Back to Bali – 28 April 2026 | Sumatera kembali berada di sorotan nasional setelah satelit pemantau lingkungan mengidentifikasi lebih dari lima ribu hotspot aktif yang muncul di kawasan konsesi pertambangan, perkebunan, dan kehutanan selama tiga minggu terakhir. Angka tersebut menandai lonjakan signifikan dibandingkan periode yang sama tahun lalu, memicu kekhawatiran serius tentang dampak kesehatan, ekonomi, dan keamanan lingkungan.
Peningkatan Titik Panas yang Mencemaskan
Data yang dirilis oleh Badan Nasional Penanggulangan Bencana (BNPB) menunjukkan konsentrasi hotspot paling tinggi berada di provinsi Lampung, Bengkulu, dan Sumatera Selatan. Secara keseluruhan, wilayah konsesi mencatat 5.237 hotspot, dengan 78% di antaranya berlokasi di area pertambangan batu bara dan kelapa sawit.

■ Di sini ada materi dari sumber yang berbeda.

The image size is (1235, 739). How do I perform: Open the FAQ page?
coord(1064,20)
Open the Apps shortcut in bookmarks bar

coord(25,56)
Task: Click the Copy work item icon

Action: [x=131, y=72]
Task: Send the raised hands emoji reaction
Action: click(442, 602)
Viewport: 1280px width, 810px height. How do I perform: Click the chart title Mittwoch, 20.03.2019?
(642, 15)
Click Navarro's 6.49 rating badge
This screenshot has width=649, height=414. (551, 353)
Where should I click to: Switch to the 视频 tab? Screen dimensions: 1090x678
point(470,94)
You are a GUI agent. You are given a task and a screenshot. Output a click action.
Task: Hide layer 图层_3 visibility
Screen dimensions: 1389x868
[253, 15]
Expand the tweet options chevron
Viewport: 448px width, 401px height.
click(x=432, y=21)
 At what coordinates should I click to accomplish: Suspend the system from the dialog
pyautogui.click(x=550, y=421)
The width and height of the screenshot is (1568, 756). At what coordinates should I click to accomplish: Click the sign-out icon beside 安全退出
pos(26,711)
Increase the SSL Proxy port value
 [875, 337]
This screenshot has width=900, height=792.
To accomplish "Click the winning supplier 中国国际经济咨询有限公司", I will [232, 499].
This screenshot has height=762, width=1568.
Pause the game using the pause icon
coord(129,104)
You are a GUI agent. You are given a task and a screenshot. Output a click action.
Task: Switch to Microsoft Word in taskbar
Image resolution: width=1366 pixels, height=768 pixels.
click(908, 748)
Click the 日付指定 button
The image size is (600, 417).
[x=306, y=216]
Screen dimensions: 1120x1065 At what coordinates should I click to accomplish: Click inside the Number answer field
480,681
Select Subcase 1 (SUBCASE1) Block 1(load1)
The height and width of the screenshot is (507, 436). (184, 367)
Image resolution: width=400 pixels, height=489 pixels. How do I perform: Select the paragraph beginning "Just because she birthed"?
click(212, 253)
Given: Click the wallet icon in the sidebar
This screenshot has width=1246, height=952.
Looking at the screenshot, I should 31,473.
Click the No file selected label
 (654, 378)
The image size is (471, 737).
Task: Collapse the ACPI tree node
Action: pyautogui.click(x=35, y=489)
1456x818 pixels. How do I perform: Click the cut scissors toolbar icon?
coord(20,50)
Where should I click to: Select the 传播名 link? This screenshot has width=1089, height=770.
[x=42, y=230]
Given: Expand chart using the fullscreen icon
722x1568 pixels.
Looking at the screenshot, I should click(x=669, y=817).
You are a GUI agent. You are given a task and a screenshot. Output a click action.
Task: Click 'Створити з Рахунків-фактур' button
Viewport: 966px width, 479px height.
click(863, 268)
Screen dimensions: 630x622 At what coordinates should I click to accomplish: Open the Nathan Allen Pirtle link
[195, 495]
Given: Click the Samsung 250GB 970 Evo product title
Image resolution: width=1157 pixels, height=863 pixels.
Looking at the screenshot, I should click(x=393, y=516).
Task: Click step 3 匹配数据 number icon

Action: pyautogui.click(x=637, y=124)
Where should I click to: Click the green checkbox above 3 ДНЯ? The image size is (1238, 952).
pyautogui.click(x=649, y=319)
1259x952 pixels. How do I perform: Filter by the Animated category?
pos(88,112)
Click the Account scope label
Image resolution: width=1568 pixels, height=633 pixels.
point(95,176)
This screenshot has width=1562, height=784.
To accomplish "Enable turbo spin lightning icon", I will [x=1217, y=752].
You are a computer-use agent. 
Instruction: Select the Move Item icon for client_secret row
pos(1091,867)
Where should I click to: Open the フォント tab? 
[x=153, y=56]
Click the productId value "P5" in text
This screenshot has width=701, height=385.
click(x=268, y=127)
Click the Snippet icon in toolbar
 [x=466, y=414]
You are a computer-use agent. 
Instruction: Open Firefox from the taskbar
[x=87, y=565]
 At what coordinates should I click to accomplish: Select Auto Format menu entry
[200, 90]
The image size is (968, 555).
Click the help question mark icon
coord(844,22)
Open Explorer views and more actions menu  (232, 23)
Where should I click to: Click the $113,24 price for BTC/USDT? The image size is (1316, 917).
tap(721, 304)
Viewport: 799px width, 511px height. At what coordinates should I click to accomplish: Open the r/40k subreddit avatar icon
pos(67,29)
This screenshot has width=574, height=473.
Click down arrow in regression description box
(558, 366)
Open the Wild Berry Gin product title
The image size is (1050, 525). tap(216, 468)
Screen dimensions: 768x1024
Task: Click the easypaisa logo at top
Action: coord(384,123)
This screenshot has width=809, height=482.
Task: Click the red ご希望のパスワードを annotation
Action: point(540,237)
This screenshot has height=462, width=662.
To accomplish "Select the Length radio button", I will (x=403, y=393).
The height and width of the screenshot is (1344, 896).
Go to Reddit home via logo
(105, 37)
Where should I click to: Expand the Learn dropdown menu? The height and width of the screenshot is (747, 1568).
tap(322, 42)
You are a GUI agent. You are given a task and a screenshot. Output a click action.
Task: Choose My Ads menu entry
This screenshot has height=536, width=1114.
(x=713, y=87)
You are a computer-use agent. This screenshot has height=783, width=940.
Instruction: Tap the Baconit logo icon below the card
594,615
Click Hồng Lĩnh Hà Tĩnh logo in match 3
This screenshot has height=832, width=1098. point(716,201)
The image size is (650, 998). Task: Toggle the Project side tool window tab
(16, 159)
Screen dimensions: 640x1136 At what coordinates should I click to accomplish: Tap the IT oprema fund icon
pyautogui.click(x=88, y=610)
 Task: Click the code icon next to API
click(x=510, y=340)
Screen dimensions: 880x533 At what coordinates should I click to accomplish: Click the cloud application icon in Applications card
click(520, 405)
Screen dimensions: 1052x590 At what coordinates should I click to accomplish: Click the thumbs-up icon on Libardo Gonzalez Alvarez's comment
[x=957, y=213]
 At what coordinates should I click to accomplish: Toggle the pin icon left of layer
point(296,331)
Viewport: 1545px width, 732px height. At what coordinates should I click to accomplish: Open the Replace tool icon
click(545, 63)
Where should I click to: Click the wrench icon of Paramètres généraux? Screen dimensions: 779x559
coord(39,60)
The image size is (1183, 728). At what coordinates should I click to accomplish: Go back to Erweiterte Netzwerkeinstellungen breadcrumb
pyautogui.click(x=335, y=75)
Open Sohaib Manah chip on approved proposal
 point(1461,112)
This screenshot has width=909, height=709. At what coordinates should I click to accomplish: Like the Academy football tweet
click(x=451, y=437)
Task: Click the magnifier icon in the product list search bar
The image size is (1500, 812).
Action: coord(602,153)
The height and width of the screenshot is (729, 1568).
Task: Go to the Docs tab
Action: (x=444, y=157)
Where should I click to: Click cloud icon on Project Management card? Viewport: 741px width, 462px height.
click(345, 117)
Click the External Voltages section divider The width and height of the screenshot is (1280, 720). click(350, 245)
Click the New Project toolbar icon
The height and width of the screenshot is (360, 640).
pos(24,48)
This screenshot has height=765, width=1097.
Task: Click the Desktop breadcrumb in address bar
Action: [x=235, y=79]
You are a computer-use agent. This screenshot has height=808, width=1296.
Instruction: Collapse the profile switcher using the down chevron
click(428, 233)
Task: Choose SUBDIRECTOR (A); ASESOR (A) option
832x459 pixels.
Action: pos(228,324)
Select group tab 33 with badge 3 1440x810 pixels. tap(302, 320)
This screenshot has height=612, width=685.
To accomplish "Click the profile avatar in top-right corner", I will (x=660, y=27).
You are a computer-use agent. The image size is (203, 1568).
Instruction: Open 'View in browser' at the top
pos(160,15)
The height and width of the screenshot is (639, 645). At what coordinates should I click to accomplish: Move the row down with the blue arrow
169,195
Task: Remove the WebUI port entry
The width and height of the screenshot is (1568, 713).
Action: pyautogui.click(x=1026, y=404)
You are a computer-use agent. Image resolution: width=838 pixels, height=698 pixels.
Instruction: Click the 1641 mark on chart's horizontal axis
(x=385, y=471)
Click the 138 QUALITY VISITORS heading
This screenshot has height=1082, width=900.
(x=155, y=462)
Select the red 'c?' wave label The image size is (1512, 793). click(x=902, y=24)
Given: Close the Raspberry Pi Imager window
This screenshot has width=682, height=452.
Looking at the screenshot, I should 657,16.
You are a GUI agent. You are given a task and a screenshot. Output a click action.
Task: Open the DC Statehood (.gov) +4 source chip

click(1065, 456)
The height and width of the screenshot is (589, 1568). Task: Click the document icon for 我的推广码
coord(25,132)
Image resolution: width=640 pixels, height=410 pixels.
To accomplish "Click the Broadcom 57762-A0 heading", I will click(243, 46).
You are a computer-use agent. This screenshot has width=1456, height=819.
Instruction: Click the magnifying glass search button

Peningkatan ini bertepatan dengan gelombang musim kemarau yang lebih intens, memperparah risiko kebakaran lahan.
| Provinsi | Jumlah Hotspot | Porsi di Konsesi |
|---|---|---|
| Lampung | 1.842 | 34% |
| Bengkulu | 1.107 | 21% |
| Sumatera Selatan | 987 | 19% |
| Jambi | 678 | 13% |
| Riau | 623 | 12% |
Angka-angka ini menyoroti konsentrasi aktivitas pembakaran yang tidak wajar, terutama pada lahan yang seharusnya berada di bawah pengawasan ketat perusahaan konsesi.
Dampak pada Industri dan Masyarakat
Karhutla tidak hanya mengancam ekosistem hutan, tetapi juga menimbulkan kerugian ekonomi yang signifikan. Produksi pertambangan terganggu karena penutupan jalan akses, sementara perkebunan kelapa sawit mengalami penurunan hasil akibat kerusakan lahan dan penurunan kualitas udara. Penduduk setempat melaporkan peningkatan kasus gangguan pernapasan, iritasi mata, serta penurunan kualitas hidup secara umum.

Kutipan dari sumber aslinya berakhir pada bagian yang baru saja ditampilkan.